Managers Must Learn to Embrace Their Warrior Spirit.

Sure, I could start this article with five steps for managers to deliver better feedback. You might read through them and nod your head in approval. You may even say to yourself, “I am going to try to do point number three more often.” Yet, the reality is that you probably wouldn’t make any real changes. Our default operating systems are hardened through years of personal experiences and unconscious adherence to beliefs/values. We can talk all we want about learning new skills; however, if we don’t change our mindset first, we won’t make any lasting shifts in our behavior.

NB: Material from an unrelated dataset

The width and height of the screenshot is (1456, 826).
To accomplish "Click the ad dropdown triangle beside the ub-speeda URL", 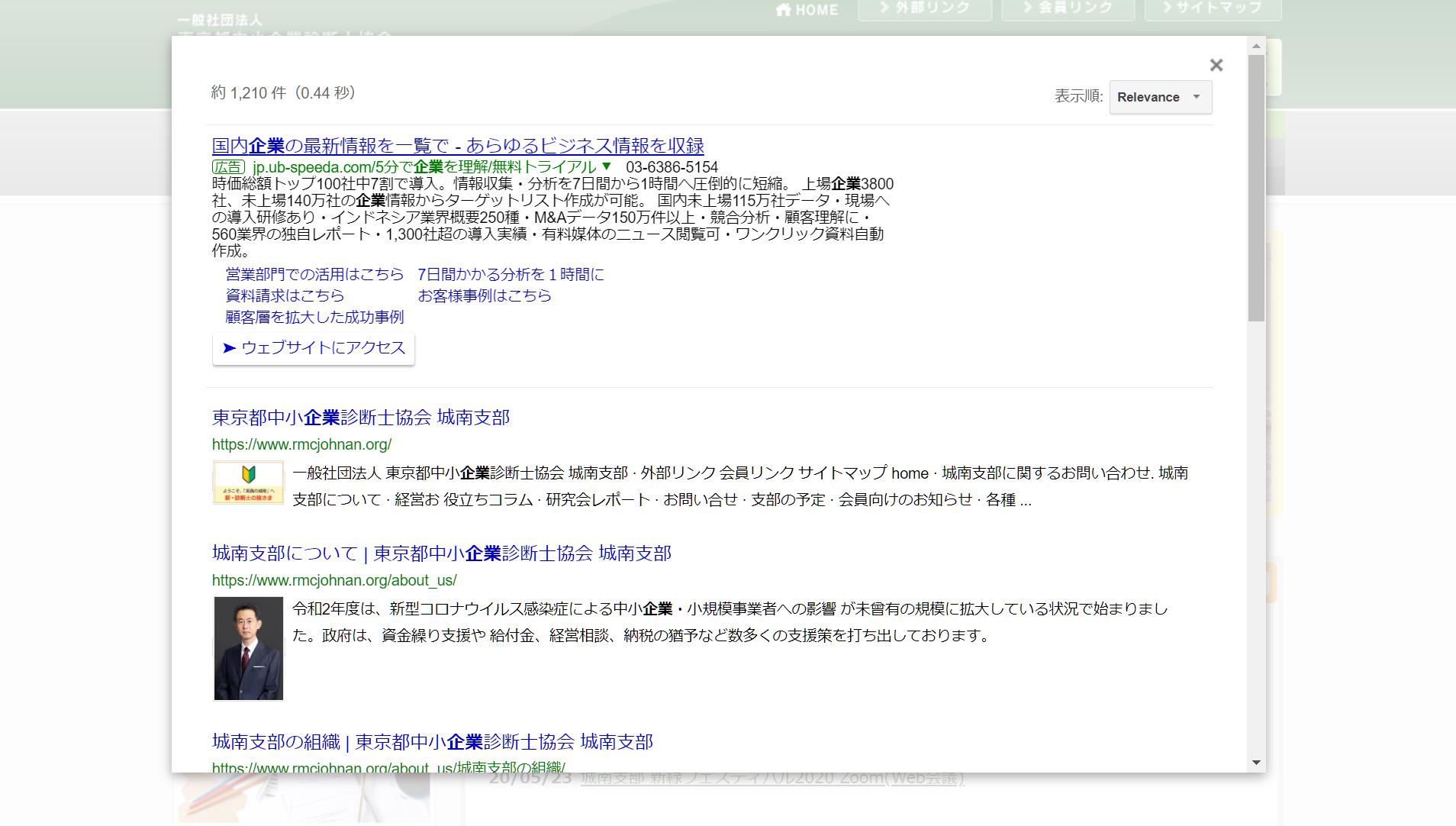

So then…what does it mean to embrace your Warrior Spirit? Let’s first identify what the warrior represents. Warriors have been a necessary part of all cultures and societies throughout the ages. The purpose of a warrior is to face conflict. A warrior is never eager to fight; however, they realize it is sometimes necessary. The warrior is often revered because they take personal risks on our behalf. They may even sacrifice themselves for a greater purpose. The best warriors embody values like duty, loyalty, courage, respect, and integrity.

The Feedback Warrior 2019

While it’s an ancient archetype, it still lives within us all today. Some of us express our inner warrior more often than others, yet we all can learn to bring forward the warrior spirit when needed. This is especially relevant for the modern-day manager. If we learn to become a Feedback Warrior in the workplace, we can unlock potentials in others and inspire superior results.

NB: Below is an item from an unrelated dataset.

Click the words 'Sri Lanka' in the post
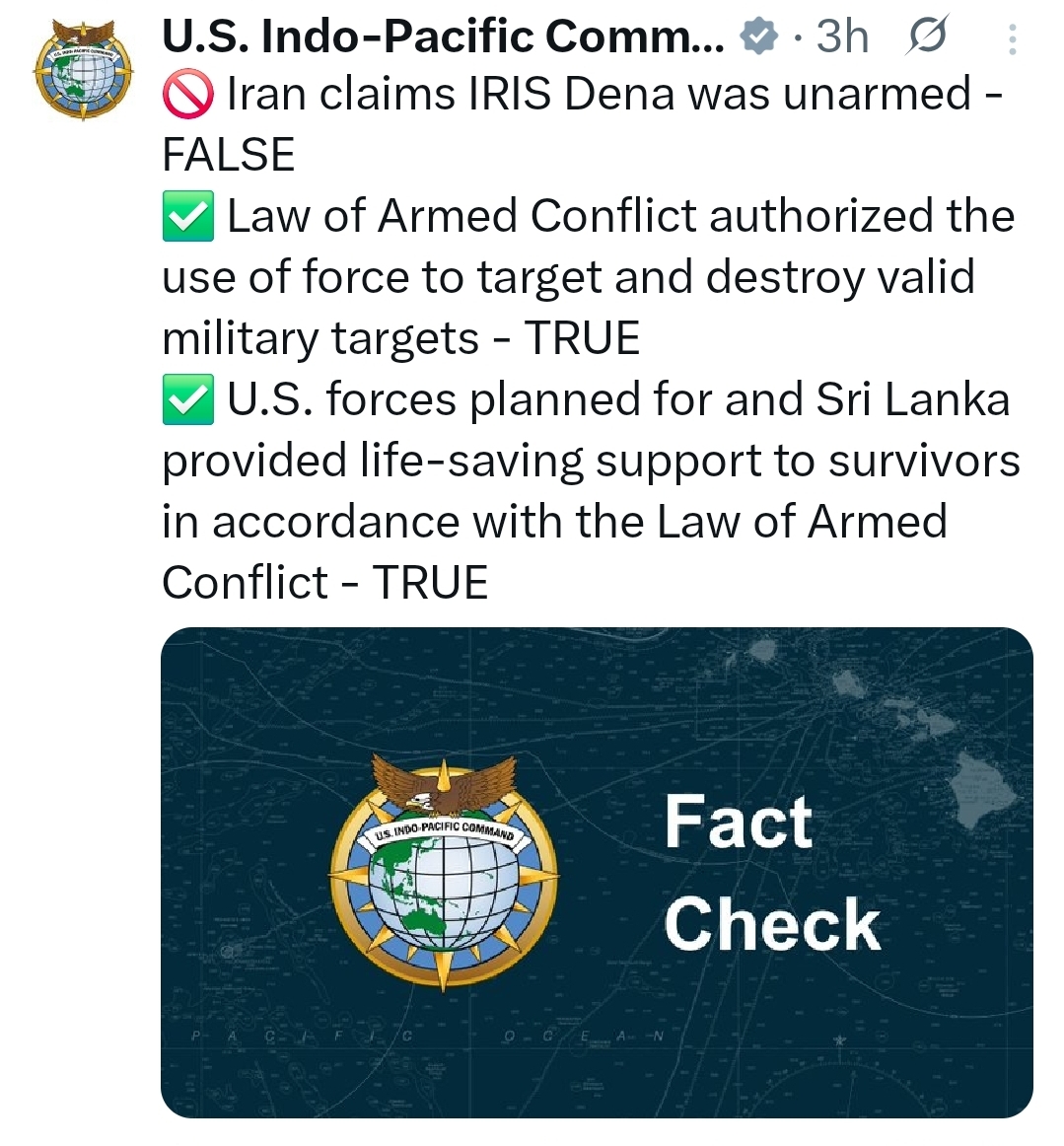pos(913,400)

Let’s take a look at the warrior’s values and how they serve us when delivering feedback:

1.    Duty – Warriors willfully face obstacles because it is their duty. They welcome responsibility and exhibit the discipline necessary to do their job. Likewise, a manager must own their role fully. It is their duty to provide feedback! Ask yourself this…“If not you, then who?” Where is the feedback going to come from? Do you get feedback from peers? Maybe. How about from your direct reports? Not likely. Most of our feedback comes from our supervisors. If you accept the title, own the responsibility as well and think of it as your unconditional duty to give specific, actionable, and timely feedback.

2.    Loyalty – Warriors declare their allegiance to a purpose bigger than themselves. When I served in the U.S. Military, I took an oath to support and defend the Constitution. As did all my fellow servicemen and women. That oath bound us together, and our loyalty to both common purpose and one another was unwavering.

Managers, today, need to think similarly when working with their teams. A loyal manager thinks of his or her direct reports like a brother or sister. They should feel an allegiance to support them, even giving difficult feedback if necessary, because they genuinely care about them and their success.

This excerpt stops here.